O Wegovy, que contém uma dose superior da semaglutida e indicação para obesidade em bula, foi aprovado neste ano, mas ainda não chegou ao país devido à alta demanda global. A expectativa é que comece a ser vendido em 2024.
A tirzepatida, da Eli Lilly, também recebeu o aval da Anvisa neste ano, mas para diabetes. A previsão também é que o remédio chegue ao Brasil no ano que vem. O uso para obesidade já foi solicitado pela farmacêutica e está em análise pela agência. Nos EUA, embora seja a mesma substância e na exata mesma dose, a tirzepatida com essa finalidade ganhou o nome de Zepbound.
Acesso e estigma são desafios
Ainda que possam representar um ponto de virada na forma como o mundo lida com a obesidade, há desafios que tornam distante a perspectiva de que as cerca de 1 bilhão de pessoas com a doença no mundo (1 a cada 8), segundo o Atlas da Obesidade, acessem o tratamento.
— O maior entrave nesse momento são os preços. Mas todo medicamento quando é lançado, e no período de vigência da patente, tem um custo alto. Então daqui a alguns anos devemos ter uma redução significativa e ampliação do uso. Mas hoje ainda são acessíveis a somente uma parcela muito pequena da população — diz Moreira.
O preço máximo do Ozempic para um mês, por exemplo, varia de R$ 994,03 a R$ 1.289,75 no Brasil, de acordo com dados da Câmara de Regulação do Mercado de Medicamentos (CMED). Os medicamentos não estão disponíveis no SUS e não têm cobertura obrigatória pelos planos.
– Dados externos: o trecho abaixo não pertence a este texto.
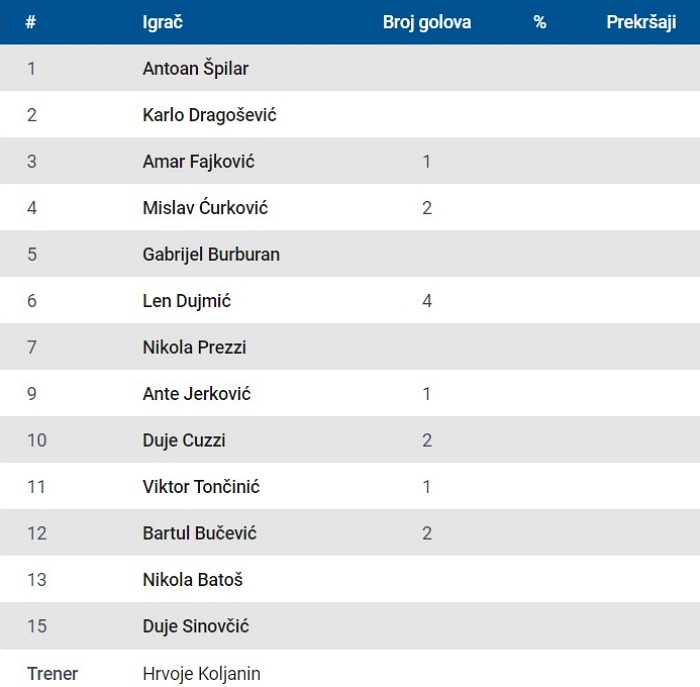Select Nikola Prezzi in the list
The width and height of the screenshot is (700, 687).
(x=194, y=347)
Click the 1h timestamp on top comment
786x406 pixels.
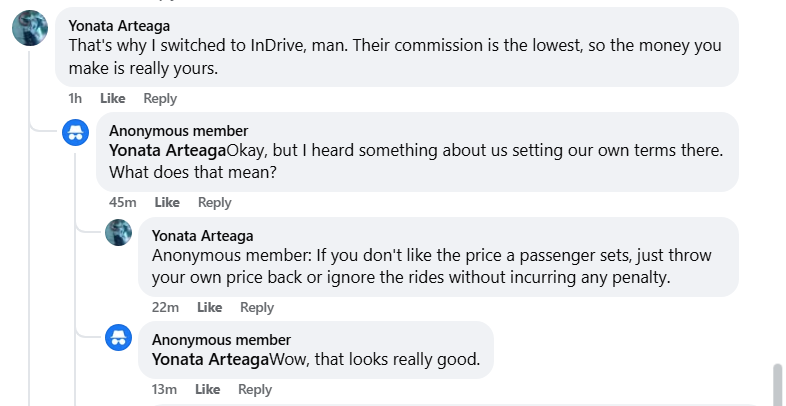[x=75, y=98]
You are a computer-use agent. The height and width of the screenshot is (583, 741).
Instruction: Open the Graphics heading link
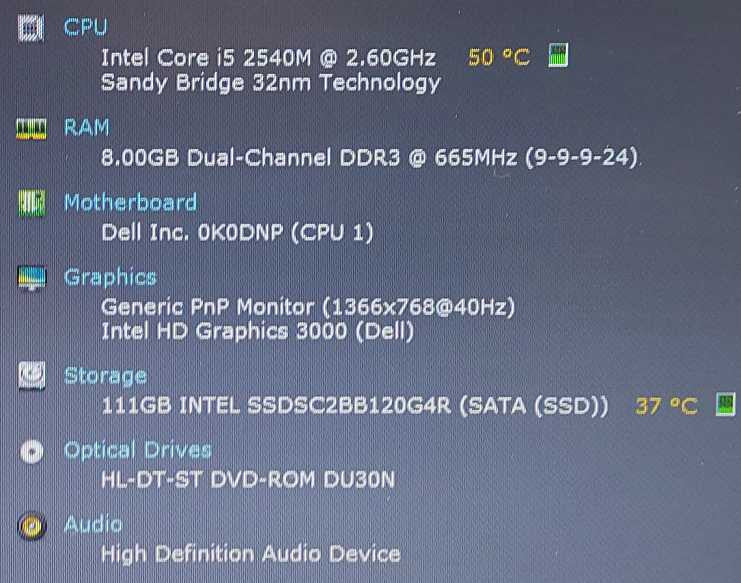[110, 277]
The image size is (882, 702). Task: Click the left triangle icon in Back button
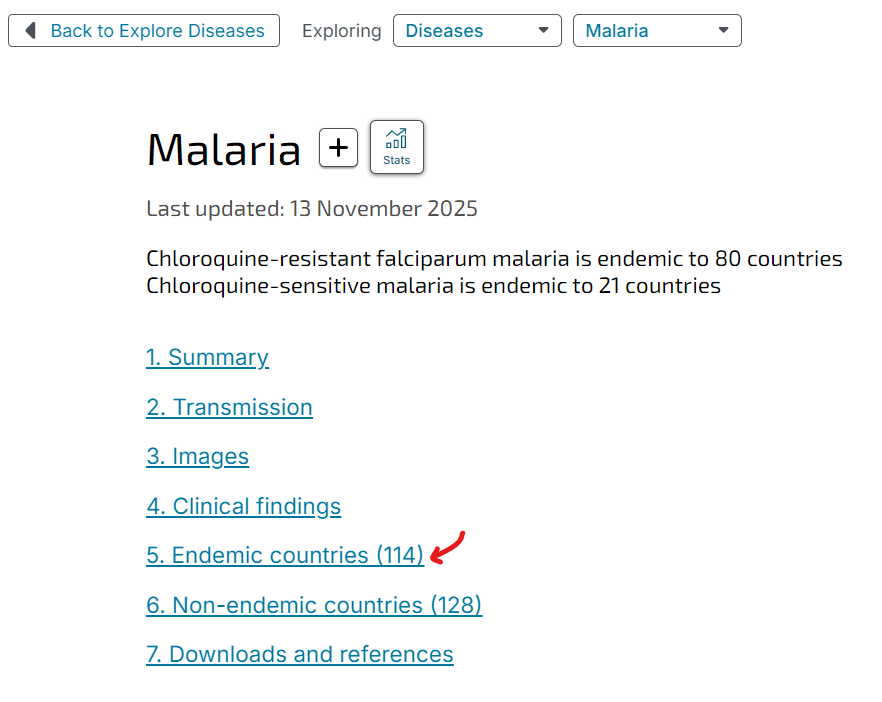tap(31, 31)
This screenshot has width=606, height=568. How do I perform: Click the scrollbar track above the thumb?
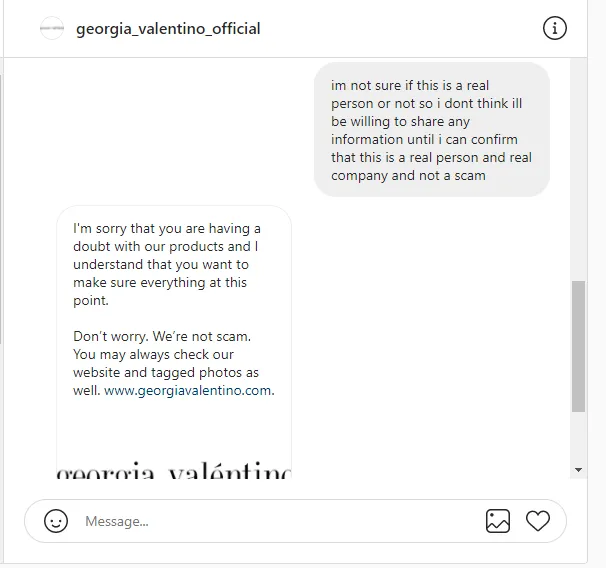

Além disso, o uso, ao menos para a maior parte dos pacientes, deve ser ininterrupto – estudos em que pacientes pararam o tratamento mostraram um retorno de até 14% do peso.
— A obesidade é uma doença crônica, precisa ser vista dessa forma. Se você usar por um tempo curto e parar, vai voltar a ganhar peso. Assim como um paciente com hipertensão que, se interrompe o tratamento, volta a ter pressão alta. Agora estamos aprendendo sobre a segurança nesse longo prazo. Os estudos mais longos e o monitoramento do uso na vida real estão mostrando que não há novidades em termos de efeitos colaterais. Por enquanto, não há preocupações nesse sentido — diz Halpern.
Os efeitos, geralmente gastrointestinais, como náuseas e vômitos, costumam ser leves e temporários. O endocrinologista cita que outros remédios de longo prazo, como os antidepressivos, têm um perfil pior. Cynthia Valério, diretora da Abeso e pesquisadora do Instituto Estadual de Diabetes e Endocrinologia Luiz Capriglione (IEDE), no Rio, concorda e diz que a definição dessas diretrizes de uso precisam ser o foco a partir de agora das autoridades médicas:
— O protocolo clínico tem que acompanhar a evolução da ciência. O desafio agora é selecionar qual a medicação certa para o paciente correto, os impactos na saúde. Essa questão de quem mais vai se beneficiar, quem mais precisa, considerar não só o IMC, mas as comorbidades que acompanham, é uma análise que tem que ser feita como um todo pelas autoridades médicas porque impacta todo o sistema de saúde.
Os endocrinologistas chamam atenção, no entanto, que outro grande desafio é a aceitação, até mesmo pela comunidade médica e pelos pacientes, de que obesidade nada tem a ver com falta de foco ou preguiça, mas sim com uma doença multifatorial baseada em fatores genéticos e ambientais.
— O estigma que ainda enfrentamos contra a doença é muito grande. Vejo pacientes se culpando pela doença. Você vai se culpar por ter um câncer? Não é uma questão preguiça, de ser uma pessoa sedentária. É um diagnóstico. Mas a própria doença passa a ser vista de outra maneira quando conquistamos medicamentos mais eficazes que conseguem atingir níveis de redução do peso que antes só víamos com cirurgia bariátrica — diz Valério.